Objectives: To explore the feasibility of incorporating checklist based CA of studies into rapid evidence review processes to inform clinical commissioning decisions. Improving the robustness of rapid evidence review methodology is important to patients as it means commissioning decisions are based on the best available evidence.
Methods: Joanna Briggs Institute (JBI) CA checklists were used to assess the quality of studies for two rapid evidence reviews produced in November 2022 and February 2023. CA was performed by one reviewer and verified by a second reviewer. The appraisal checklists were summarised and included as an appendix to the review. A narrative summary of the CA results was included in the main body of the report.
Results: The inclusion of CA of all studies included in a rapid evidence review was an achievable task. However, it required additional resourcing and led to an increase in time to complete the review. Specifically, time was required to perform CA in duplicate, consider interpretation of checklist questions, discuss discrepancies, and narratively summarise the results.

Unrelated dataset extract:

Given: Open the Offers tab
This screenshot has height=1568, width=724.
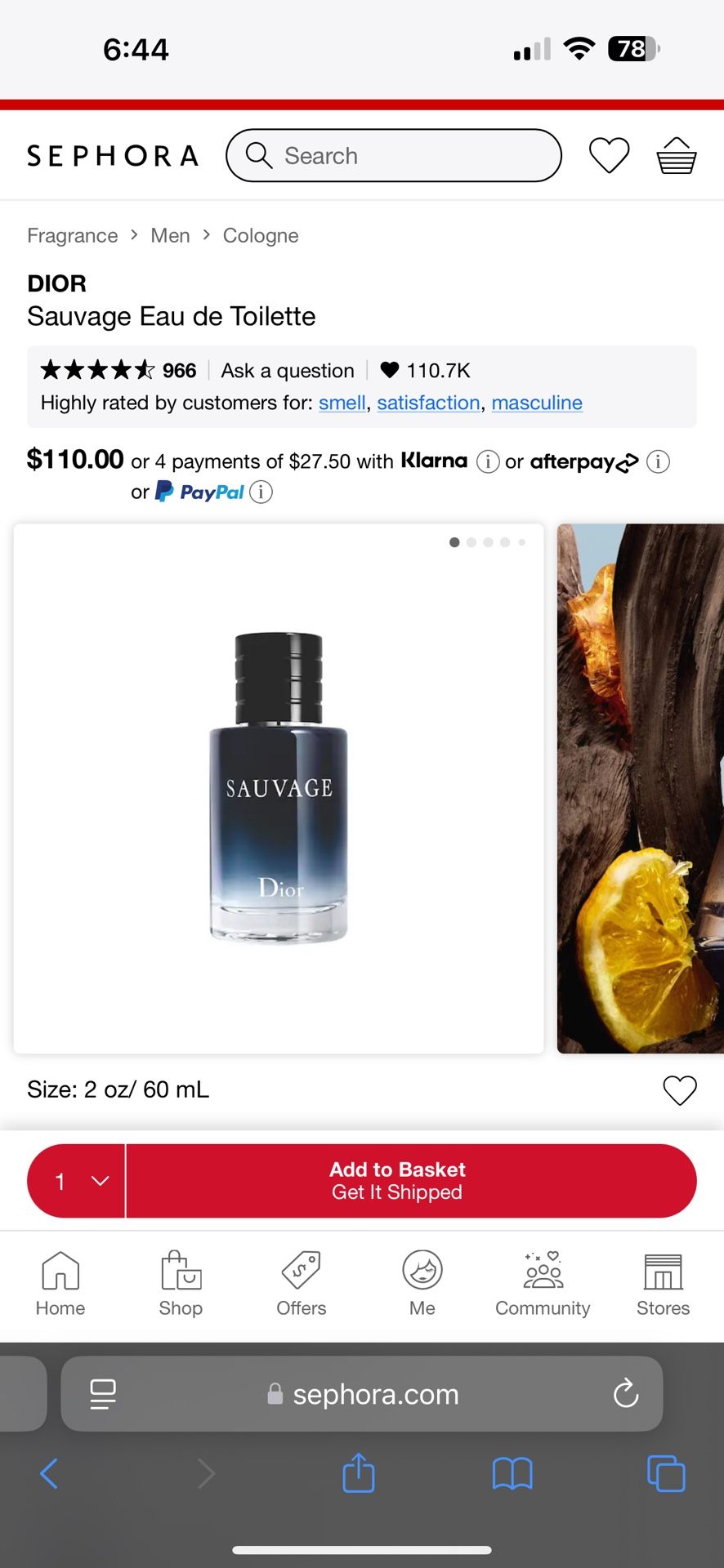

Conclusions: Including CA for studies included in a rapid evidence review is a valuable exercise to inform the reader of the quality of the evidence. Consequently, this can inform how trustworthy the evidence is and guide interpretation of the evidence to better inform clinical commissioning decisions.
Patient, public and/or healthcare consumer involvement: Healthcare consumers positively received inclusion of full checklist-based CA results, particularly where limited evidence existed on a topic, and considered it informative for making clinical commissioning decisions.